Records supplied START

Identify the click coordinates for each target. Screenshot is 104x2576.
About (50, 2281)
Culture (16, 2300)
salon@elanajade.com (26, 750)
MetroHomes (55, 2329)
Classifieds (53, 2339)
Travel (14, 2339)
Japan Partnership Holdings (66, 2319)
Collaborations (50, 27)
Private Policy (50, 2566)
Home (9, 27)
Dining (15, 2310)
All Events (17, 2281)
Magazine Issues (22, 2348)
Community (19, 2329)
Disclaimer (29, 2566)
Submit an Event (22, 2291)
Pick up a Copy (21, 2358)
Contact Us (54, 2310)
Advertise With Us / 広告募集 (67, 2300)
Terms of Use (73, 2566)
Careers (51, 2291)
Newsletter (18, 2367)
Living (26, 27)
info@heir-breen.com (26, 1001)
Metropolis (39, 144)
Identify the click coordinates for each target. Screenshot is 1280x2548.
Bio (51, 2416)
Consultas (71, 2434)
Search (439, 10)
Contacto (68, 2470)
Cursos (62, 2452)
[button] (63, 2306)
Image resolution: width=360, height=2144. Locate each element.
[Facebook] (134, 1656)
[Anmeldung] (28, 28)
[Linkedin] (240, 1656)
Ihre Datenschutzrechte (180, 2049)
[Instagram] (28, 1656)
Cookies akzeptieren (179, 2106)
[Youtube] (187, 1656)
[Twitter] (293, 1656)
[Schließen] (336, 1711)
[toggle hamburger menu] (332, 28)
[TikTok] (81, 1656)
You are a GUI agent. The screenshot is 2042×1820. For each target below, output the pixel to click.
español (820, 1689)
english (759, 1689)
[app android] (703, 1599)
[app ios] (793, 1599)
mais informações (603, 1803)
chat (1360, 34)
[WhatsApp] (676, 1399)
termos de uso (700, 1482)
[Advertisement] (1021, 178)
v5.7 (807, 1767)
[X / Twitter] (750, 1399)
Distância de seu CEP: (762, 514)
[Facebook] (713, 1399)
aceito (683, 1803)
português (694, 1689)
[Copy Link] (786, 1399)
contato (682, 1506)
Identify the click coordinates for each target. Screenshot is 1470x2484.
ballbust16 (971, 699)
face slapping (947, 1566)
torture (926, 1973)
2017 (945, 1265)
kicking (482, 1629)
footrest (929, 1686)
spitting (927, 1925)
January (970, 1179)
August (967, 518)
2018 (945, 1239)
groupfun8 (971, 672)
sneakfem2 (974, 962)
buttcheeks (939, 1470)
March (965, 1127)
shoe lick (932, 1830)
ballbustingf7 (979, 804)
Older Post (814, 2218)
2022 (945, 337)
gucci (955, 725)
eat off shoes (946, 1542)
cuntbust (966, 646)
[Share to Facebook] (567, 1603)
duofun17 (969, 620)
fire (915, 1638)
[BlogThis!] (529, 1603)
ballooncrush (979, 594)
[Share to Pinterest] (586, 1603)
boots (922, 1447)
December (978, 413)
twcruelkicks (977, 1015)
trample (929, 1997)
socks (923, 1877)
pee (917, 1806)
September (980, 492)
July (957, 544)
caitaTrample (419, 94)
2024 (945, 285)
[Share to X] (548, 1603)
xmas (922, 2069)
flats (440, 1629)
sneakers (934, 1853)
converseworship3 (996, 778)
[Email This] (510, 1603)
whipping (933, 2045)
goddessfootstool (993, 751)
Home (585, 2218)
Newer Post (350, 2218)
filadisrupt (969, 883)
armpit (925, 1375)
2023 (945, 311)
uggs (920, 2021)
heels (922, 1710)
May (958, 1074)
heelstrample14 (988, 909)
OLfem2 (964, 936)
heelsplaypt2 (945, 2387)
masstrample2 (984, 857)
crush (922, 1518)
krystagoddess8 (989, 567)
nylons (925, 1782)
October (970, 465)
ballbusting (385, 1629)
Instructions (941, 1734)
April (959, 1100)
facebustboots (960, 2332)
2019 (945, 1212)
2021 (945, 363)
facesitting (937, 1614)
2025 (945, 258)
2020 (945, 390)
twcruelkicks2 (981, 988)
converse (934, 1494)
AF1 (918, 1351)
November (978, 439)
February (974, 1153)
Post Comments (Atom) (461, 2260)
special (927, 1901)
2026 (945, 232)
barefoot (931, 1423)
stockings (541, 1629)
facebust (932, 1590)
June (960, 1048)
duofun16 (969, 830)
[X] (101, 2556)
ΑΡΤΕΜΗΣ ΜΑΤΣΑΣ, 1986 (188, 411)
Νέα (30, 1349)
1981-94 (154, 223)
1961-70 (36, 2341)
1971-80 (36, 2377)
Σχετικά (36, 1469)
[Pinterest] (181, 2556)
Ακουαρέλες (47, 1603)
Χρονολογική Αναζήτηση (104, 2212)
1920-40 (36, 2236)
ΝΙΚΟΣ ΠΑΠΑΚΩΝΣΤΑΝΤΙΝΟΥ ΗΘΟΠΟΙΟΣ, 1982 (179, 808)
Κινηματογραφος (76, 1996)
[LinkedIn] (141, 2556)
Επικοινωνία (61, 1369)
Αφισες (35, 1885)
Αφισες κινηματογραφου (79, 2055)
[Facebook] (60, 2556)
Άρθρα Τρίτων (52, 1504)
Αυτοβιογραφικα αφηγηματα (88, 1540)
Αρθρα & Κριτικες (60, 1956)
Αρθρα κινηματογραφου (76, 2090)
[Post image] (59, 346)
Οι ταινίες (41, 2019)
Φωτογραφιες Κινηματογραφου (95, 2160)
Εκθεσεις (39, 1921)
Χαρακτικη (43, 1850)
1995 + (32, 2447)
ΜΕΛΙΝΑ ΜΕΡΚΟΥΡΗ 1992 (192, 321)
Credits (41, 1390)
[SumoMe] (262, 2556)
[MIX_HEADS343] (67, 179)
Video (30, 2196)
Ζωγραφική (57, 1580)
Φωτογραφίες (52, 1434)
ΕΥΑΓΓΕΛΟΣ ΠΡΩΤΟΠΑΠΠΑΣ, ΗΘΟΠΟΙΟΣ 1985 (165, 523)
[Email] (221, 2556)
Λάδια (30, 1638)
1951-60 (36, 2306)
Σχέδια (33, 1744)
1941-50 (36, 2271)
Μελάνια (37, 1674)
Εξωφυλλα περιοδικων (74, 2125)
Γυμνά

Records supplied END

_Work to be completed_
Lines from the top of the data above through the line containing "[X / Twitter] (750, 1399)" must be repeated exactly. All other lines stay out.

_Exercise output_
Identify the click coordinates for each target. Screenshot is 104x2576.
About (50, 2281)
Culture (16, 2300)
salon@elanajade.com (26, 750)
MetroHomes (55, 2329)
Classifieds (53, 2339)
Travel (14, 2339)
Japan Partnership Holdings (66, 2319)
Collaborations (50, 27)
Private Policy (50, 2566)
Home (9, 27)
Dining (15, 2310)
All Events (17, 2281)
Magazine Issues (22, 2348)
Community (19, 2329)
Disclaimer (29, 2566)
Submit an Event (22, 2291)
Pick up a Copy (21, 2358)
Contact Us (54, 2310)
Advertise With Us / 広告募集 (67, 2300)
Terms of Use (73, 2566)
Careers (51, 2291)
Newsletter (18, 2367)
Living (26, 27)
info@heir-breen.com (26, 1001)
Metropolis (39, 144)
Identify the click coordinates for each target. Screenshot is 1280x2548.
Bio (51, 2416)
Consultas (71, 2434)
Search (439, 10)
Contacto (68, 2470)
Cursos (62, 2452)
[button] (63, 2306)
Image resolution: width=360, height=2144. Locate each element.
[Facebook] (134, 1656)
[Anmeldung] (28, 28)
[Linkedin] (240, 1656)
Ihre Datenschutzrechte (180, 2049)
[Instagram] (28, 1656)
Cookies akzeptieren (179, 2106)
[Youtube] (187, 1656)
[Twitter] (293, 1656)
[Schließen] (336, 1711)
[toggle hamburger menu] (332, 28)
[TikTok] (81, 1656)
You are a GUI agent. The screenshot is 2042×1820. For each target below, output the pixel to click.
español (820, 1689)
english (759, 1689)
[app android] (703, 1599)
[app ios] (793, 1599)
mais informações (603, 1803)
chat (1360, 34)
[WhatsApp] (676, 1399)
termos de uso (700, 1482)
[Advertisement] (1021, 178)
v5.7 (807, 1767)
[X / Twitter] (750, 1399)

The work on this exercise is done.